## Data to process
--- START ---
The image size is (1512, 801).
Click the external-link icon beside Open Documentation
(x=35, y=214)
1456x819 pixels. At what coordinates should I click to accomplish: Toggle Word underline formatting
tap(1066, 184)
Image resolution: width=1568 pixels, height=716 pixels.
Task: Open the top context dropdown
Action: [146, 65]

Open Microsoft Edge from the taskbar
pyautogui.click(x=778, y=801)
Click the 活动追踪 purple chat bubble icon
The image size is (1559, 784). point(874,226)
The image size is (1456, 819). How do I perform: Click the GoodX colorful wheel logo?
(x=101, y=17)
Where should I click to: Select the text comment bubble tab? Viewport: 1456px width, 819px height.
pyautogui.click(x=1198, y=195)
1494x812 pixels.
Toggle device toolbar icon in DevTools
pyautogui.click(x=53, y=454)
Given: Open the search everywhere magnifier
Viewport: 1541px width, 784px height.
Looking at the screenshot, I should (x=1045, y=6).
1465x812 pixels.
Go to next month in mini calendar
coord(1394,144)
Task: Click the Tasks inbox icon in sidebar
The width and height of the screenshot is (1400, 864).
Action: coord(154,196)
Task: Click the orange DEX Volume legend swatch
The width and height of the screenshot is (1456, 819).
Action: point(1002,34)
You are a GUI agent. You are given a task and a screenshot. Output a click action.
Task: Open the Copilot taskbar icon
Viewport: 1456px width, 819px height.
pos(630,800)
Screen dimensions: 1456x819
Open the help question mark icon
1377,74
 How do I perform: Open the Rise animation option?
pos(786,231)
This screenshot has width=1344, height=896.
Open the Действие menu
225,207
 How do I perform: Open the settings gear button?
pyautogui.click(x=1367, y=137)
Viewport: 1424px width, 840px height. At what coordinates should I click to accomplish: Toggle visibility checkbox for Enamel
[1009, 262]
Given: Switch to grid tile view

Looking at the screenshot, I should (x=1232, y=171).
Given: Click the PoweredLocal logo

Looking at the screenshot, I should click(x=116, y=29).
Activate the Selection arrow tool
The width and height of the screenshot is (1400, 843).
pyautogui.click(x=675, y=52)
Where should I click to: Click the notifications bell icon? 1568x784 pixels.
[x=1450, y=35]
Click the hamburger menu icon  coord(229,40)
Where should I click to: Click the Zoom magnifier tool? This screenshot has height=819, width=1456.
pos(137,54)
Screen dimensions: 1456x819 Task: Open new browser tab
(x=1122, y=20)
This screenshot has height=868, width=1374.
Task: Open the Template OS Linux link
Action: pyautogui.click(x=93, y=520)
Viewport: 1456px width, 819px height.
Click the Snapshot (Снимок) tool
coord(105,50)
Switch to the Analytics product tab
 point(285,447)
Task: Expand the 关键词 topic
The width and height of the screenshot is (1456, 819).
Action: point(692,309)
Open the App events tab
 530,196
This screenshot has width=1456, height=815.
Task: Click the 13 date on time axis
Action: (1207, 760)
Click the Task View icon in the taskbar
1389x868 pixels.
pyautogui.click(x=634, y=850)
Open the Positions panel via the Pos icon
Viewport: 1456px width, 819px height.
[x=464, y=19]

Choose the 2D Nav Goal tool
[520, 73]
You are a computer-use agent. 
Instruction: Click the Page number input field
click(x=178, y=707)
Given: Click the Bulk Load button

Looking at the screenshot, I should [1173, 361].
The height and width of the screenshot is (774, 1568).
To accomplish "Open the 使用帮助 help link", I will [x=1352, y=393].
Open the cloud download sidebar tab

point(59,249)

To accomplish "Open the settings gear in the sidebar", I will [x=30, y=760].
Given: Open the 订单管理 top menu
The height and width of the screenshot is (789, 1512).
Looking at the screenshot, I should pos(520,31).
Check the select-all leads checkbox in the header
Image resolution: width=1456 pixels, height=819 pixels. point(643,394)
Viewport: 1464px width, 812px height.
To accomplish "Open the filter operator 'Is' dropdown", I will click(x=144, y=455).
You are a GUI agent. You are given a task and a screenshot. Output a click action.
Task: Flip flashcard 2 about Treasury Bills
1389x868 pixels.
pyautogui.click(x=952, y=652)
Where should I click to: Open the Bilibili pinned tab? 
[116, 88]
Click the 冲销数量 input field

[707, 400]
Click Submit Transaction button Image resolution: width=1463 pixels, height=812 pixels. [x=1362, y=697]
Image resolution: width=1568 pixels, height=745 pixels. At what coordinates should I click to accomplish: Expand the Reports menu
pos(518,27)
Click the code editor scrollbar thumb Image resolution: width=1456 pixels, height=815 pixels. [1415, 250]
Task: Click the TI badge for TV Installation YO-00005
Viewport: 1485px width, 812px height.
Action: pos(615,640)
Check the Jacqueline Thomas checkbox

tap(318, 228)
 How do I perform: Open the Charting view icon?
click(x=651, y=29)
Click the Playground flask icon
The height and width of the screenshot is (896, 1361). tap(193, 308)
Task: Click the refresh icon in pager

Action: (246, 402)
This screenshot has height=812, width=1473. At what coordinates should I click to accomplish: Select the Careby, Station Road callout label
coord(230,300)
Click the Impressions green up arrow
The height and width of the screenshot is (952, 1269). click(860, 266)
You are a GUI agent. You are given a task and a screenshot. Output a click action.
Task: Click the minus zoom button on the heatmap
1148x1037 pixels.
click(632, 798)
--- END ---
## About this exercise
Exact transcription of the records is all that is wanted.

## Output of the task
The image size is (1512, 801).
Click the external-link icon beside Open Documentation
(x=35, y=214)
1456x819 pixels. At what coordinates should I click to accomplish: Toggle Word underline formatting
tap(1066, 184)
Image resolution: width=1568 pixels, height=716 pixels.
Task: Open the top context dropdown
Action: [146, 65]

Open Microsoft Edge from the taskbar
pyautogui.click(x=778, y=801)
Click the 活动追踪 purple chat bubble icon
The image size is (1559, 784). point(874,226)
The image size is (1456, 819). How do I perform: Click the GoodX colorful wheel logo?
(x=101, y=17)
Where should I click to: Select the text comment bubble tab? Viewport: 1456px width, 819px height.
pyautogui.click(x=1198, y=195)
1494x812 pixels.
Toggle device toolbar icon in DevTools
pyautogui.click(x=53, y=454)
Given: Open the search everywhere magnifier
Viewport: 1541px width, 784px height.
Looking at the screenshot, I should (x=1045, y=6).
1465x812 pixels.
Go to next month in mini calendar
coord(1394,144)
Task: Click the Tasks inbox icon in sidebar
The width and height of the screenshot is (1400, 864).
Action: coord(154,196)
Task: Click the orange DEX Volume legend swatch
The width and height of the screenshot is (1456, 819).
Action: point(1002,34)
You are a GUI agent. You are given a task and a screenshot. Output a click action.
Task: Open the Copilot taskbar icon
Viewport: 1456px width, 819px height.
pos(630,800)
Screen dimensions: 1456x819
Open the help question mark icon
1377,74
 How do I perform: Open the Rise animation option?
pos(786,231)
This screenshot has width=1344, height=896.
Open the Действие menu
225,207
 How do I perform: Open the settings gear button?
pyautogui.click(x=1367, y=137)
Viewport: 1424px width, 840px height. At what coordinates should I click to accomplish: Toggle visibility checkbox for Enamel
[1009, 262]
Given: Switch to grid tile view

Looking at the screenshot, I should (x=1232, y=171).
Given: Click the PoweredLocal logo

Looking at the screenshot, I should click(x=116, y=29).
Activate the Selection arrow tool
The width and height of the screenshot is (1400, 843).
pyautogui.click(x=675, y=52)
Where should I click to: Click the notifications bell icon? 1568x784 pixels.
[x=1450, y=35]
Click the hamburger menu icon  coord(229,40)
Where should I click to: Click the Zoom magnifier tool? This screenshot has height=819, width=1456.
pos(137,54)
Screen dimensions: 1456x819 Task: Open new browser tab
(x=1122, y=20)
This screenshot has height=868, width=1374.
Task: Open the Template OS Linux link
Action: pyautogui.click(x=93, y=520)
Viewport: 1456px width, 819px height.
Click the Snapshot (Снимок) tool
coord(105,50)
Switch to the Analytics product tab
 point(285,447)
Task: Expand the 关键词 topic
The width and height of the screenshot is (1456, 819).
Action: point(692,309)
Open the App events tab
 530,196
This screenshot has width=1456, height=815.
Task: Click the 13 date on time axis
Action: (1207, 760)
Click the Task View icon in the taskbar
1389x868 pixels.
pyautogui.click(x=634, y=850)
Open the Positions panel via the Pos icon
Viewport: 1456px width, 819px height.
[x=464, y=19]

Choose the 2D Nav Goal tool
[520, 73]
You are a computer-use agent. 
Instruction: Click the Page number input field
click(x=178, y=707)
Given: Click the Bulk Load button

Looking at the screenshot, I should [1173, 361].
The height and width of the screenshot is (774, 1568).
To accomplish "Open the 使用帮助 help link", I will [x=1352, y=393].
Open the cloud download sidebar tab

point(59,249)

To accomplish "Open the settings gear in the sidebar", I will [x=30, y=760].
Given: Open the 订单管理 top menu
The height and width of the screenshot is (789, 1512).
Looking at the screenshot, I should pos(520,31).
Check the select-all leads checkbox in the header
Image resolution: width=1456 pixels, height=819 pixels. point(643,394)
Viewport: 1464px width, 812px height.
To accomplish "Open the filter operator 'Is' dropdown", I will click(x=144, y=455).
You are a GUI agent. You are given a task and a screenshot. Output a click action.
Task: Flip flashcard 2 about Treasury Bills
1389x868 pixels.
pyautogui.click(x=952, y=652)
Where should I click to: Open the Bilibili pinned tab? 
[116, 88]
Click the 冲销数量 input field

[707, 400]
Click Submit Transaction button Image resolution: width=1463 pixels, height=812 pixels. [x=1362, y=697]
Image resolution: width=1568 pixels, height=745 pixels. At what coordinates should I click to accomplish: Expand the Reports menu
pos(518,27)
Click the code editor scrollbar thumb Image resolution: width=1456 pixels, height=815 pixels. [1415, 250]
Task: Click the TI badge for TV Installation YO-00005
Viewport: 1485px width, 812px height.
Action: pos(615,640)
Check the Jacqueline Thomas checkbox

tap(318, 228)
 How do I perform: Open the Charting view icon?
click(x=651, y=29)
Click the Playground flask icon
The height and width of the screenshot is (896, 1361). tap(193, 308)
Task: Click the refresh icon in pager

Action: (246, 402)
This screenshot has height=812, width=1473. At what coordinates should I click to accomplish: Select the Careby, Station Road callout label
coord(230,300)
Click the Impressions green up arrow
The height and width of the screenshot is (952, 1269). click(860, 266)
You are a GUI agent. You are given a task and a screenshot. Output a click action.
Task: Click the minus zoom button on the heatmap
1148x1037 pixels.
click(632, 798)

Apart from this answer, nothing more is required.